Terniya and Teviar give outstanding performances in the viral video. Teviar offers a scathing imitation of defensive whites ("Some of my best friends are black!"), and Terniya's improvised, fierce snap gives power to the video's end.

But now that the video is a success, Augustine says, her kids deserve more than the stipend they were paid.

"I think they should give back to the parents," Augustine says. "I hate to put people down, but if I had known this video would go viral like it did...three shirts cover what they paid me. So that's not right."

Augustine later clarified that her children were paid enough to buy four of FCKH8's anti-racism shirts each, the equivalent of about $50. Neither Augustine nor FCKH8 would confirm how much the children were paid.

Daily RFT asked Augustine if she was screwed by FCKH8:

Daily RFT: Do you think FCKH8 is using your children to make money unfairly?

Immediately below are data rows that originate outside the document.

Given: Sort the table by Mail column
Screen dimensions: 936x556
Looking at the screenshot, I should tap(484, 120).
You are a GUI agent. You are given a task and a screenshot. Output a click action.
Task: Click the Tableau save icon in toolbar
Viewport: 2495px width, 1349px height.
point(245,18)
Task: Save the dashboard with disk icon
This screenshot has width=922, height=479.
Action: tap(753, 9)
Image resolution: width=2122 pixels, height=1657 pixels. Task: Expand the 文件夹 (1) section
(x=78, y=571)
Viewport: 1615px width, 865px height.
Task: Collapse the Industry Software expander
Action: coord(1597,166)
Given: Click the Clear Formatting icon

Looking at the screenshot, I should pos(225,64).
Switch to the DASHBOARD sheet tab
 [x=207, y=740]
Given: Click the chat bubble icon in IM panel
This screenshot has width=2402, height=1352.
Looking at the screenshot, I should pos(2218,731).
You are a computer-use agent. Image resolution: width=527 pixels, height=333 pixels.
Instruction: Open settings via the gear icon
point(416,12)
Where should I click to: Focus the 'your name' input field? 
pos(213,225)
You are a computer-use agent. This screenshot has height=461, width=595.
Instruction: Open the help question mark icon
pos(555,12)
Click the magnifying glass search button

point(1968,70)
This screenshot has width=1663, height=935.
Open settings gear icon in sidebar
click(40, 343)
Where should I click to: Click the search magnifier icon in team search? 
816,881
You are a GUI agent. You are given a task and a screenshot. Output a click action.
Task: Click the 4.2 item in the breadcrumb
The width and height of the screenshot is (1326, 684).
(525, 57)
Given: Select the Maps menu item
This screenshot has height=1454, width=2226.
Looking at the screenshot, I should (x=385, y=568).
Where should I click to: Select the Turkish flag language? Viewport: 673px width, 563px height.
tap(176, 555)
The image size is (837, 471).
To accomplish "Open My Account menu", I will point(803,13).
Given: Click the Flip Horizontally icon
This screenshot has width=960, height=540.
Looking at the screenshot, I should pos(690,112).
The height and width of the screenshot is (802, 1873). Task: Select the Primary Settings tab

Augustine: If they don't want to give back to the parents, yes.

D: Even though they've already paid you?

A: Not for what they made. Because I know some inside scoops about the t-shirts. They are bringing in a lot of money.

Montgomery said he was surprised to hear Augustine wants more money.

"To be honest, it makes me sad," he tells Daily RFT. "It hasn't even broken even in terms of production costs. We all kind of chipped in and drove there. I paid for gas money and the hotel out of my own pocket."

FCKH8 has raised $6,000 for charity through shirt sales so far, donating $1,000 to the Mike Brown Memorial Fund and another $1,000 to the Crossroads Anti-Racism Organizing and Training. The company also plans to donate to the NAACP and the Urban League of Metropolitan St. Louis.

"We are giving back to the Ferguson charities, that was our focus," Montgomery says. Montgomery says he's willing to talk to Augustine about more money, especially since he has plans for another video where children respond to the racist comments from the first video.

Augustine says she'd consider letting her children do another video -- as long as they are paid fairly this time. She's not considering legal action.

"I was just excited for my kids to be able to speak their voice, but maybe I should have asked for more," she says. "If they say no, then that's something that I have to deal with...It just taught me a lesson. I didn't know it was going to go viral. I think they maybe should have given them a bigger stipend."

Augustine hopes the video will be a launching pad for her children, especially Terniya, who wants to be an actress and an activist. She says she knew the video was controversial but didn't realize Colorlines was accusing FCKH8 of producing a racist sham.

"When I went to McCluer High School," the same school Brown attended his junior year, "which was fourteen years ago, it was a mixed school, so I have friends that are white and some that are black. So they (white friends) kind of feel offended, but (the video) really was not to offend anyone. It was just to let them know that racism still exists and it's something that needs to be addressed."

Colorlines has since apologized for it's original blog post, acknowledging that FCKH8 did hire Ferguson children, pay them and publicly announce the charities they'll be donating to.

"The questions we raised about the relationship between commerce and community politics with regard to race are important and legitimate, and we will continue to explore them generally on our screens," editors wrote in a correction on the post.

Race Forward, the group that owns Colorlines, was originally one of the designated recipients but has declined any donations from the shirt sales.